## WRITTEN TASK 1
Reproduce these lines of the records verbatim: begin at the line that contains "The height and width of the screenshot is (594, 763)." and stop after the line that contains "Action: pos(606,116)".

START EXCERPT

As it relates to trusts, as Michelle alluded to, the default is essentially that a trust is going to be a foreign trust. For it to be a US trust, it needs to satisfy the court test and control test. The court test is: only US courts can exercise jurisdiction over the trust, and control is: only US people can exercise substantial decision-making, substantial authority over the trust. As it relates to foreigners, and that is what Michelle alluded to, when you are naming people in the document, you want to make sure you are aware of the identity status of anyone who could conceivably become a trustee. And you have to take into account if they are moving and they become foreign, and they were not to begin with, because then your trust could become a foreign trust if a US settlor dies and the foreign trustee takes over. If there is a foreign trust, besides there being complications from a reporting standpoint, when a trust goes from being a US trust to a foreign trust, that is a tax event, and all the assets in the trust are deemed to be sold. There is a 12-month period in which you can reverse that to name a US person, so that they will become trustee and you eliminate the negative consequences of having that foreigner serve as trustee.
Staying with the concept of foreign trusts, however, when you are dealing with US people who have foreign family, if the foreign family have wealth, you might want to consider creating a Foreign Grantor Trust. Traditionally, foreign trusts can’t be grantor trusts. To be a grantor trust, they either need to be irrevocable or only the foreign spouse and foreign settlor are able to get income if it is an irrevocable trust. But if it is deemed to be a Foreign Grantor Trust, the foreigner would be subject to tax, possibly in their jurisdiction, and the beneficiary would not be subject to tax in the US when they are getting a distribution.
Other things to be aware of, as relates to foreign trusts, if a US person is utilizing assets that belong to a foreign trust, that is generally going to be a taxable event that you are going to have to pay fair market value for the usage of that asset. You need to pay it during a reasonable amount of time. There is no guidance as to what that really means. Similarly, if you get a loan from a foreign trust, that is a taxable event unless it qualifies as a qualified obligation. As it relates to US people serving as trustee, and they are living abroad, most of the ACTEC Fellows that we polled indicated that the local jurisdiction would recognize that individual serving in that capacity. However, depending upon the jurisdiction, the trust assets might become subject to tax in that local jurisdiction. If it is a beneficiary who lives in the jurisdiction, that may be sufficient. If the assets in the trust are located in the foreign jurisdiction, that may be sufficient for local taxation.

END EXCERPT
START PROVIDED MATERIAL

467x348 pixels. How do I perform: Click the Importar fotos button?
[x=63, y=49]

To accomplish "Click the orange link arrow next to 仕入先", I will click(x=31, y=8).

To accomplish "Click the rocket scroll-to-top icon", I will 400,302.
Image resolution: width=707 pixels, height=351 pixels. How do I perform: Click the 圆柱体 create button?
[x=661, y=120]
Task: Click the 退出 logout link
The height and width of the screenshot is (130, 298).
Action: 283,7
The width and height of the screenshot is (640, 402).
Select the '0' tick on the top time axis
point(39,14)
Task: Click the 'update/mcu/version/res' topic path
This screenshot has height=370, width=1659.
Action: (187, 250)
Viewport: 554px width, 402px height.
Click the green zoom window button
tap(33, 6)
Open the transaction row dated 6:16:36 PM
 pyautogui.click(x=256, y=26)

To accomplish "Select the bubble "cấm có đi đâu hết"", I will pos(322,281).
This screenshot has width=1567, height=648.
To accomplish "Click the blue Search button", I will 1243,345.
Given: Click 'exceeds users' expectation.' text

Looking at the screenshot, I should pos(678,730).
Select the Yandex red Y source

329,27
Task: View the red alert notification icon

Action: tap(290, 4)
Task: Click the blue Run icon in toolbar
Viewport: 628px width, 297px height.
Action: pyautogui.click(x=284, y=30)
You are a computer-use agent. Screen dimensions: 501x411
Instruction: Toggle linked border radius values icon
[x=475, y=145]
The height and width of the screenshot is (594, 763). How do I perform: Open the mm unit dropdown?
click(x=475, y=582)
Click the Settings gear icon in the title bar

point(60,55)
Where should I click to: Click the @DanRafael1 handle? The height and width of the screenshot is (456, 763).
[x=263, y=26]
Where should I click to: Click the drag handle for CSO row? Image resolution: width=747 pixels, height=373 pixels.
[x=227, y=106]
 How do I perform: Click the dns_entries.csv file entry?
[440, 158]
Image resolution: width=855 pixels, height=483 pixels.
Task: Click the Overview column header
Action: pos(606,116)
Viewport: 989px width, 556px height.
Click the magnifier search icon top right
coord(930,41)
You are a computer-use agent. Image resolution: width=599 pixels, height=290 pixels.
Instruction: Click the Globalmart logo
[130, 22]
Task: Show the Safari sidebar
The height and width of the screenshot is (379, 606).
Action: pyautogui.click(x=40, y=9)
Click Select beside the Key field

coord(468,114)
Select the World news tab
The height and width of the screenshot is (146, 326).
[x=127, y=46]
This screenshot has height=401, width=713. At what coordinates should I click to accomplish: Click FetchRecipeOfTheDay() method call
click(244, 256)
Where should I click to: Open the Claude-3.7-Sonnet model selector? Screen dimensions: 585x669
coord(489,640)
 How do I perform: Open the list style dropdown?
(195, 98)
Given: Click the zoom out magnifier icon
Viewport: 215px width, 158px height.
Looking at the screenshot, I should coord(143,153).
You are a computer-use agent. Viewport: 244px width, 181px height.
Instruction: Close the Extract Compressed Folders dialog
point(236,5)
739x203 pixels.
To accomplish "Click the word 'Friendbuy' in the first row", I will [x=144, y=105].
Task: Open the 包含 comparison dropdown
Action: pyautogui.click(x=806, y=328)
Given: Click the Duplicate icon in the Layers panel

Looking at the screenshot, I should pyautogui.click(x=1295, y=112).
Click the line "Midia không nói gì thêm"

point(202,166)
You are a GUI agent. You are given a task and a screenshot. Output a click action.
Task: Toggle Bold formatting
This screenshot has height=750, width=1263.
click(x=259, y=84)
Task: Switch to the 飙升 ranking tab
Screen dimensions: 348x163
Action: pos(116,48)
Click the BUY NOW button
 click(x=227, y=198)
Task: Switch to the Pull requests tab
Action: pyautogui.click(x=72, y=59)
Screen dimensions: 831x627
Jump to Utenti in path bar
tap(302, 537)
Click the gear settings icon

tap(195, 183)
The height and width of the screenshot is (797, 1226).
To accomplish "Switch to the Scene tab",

END PROVIDED MATERIAL

## WRITTEN TASK 2
List every situation that the passage on foreign trusts describes as a tax or taxable event.

## WORKED ANSWER 1
The height and width of the screenshot is (594, 763). How do I perform: Open the mm unit dropdown?
click(x=475, y=582)
Click the Settings gear icon in the title bar

point(60,55)
Where should I click to: Click the @DanRafael1 handle? The height and width of the screenshot is (456, 763).
[x=263, y=26]
Where should I click to: Click the drag handle for CSO row? Image resolution: width=747 pixels, height=373 pixels.
[x=227, y=106]
 How do I perform: Click the dns_entries.csv file entry?
[440, 158]
Image resolution: width=855 pixels, height=483 pixels.
Task: Click the Overview column header
Action: pos(606,116)

## WORKED ANSWER 2
- A trust going from being a US trust to a foreign trust, with all its assets deemed to be sold
- A US person using assets that belong to a foreign trust (generally a taxable event)
- Getting a loan from a foreign trust, unless it qualifies as a qualified obligation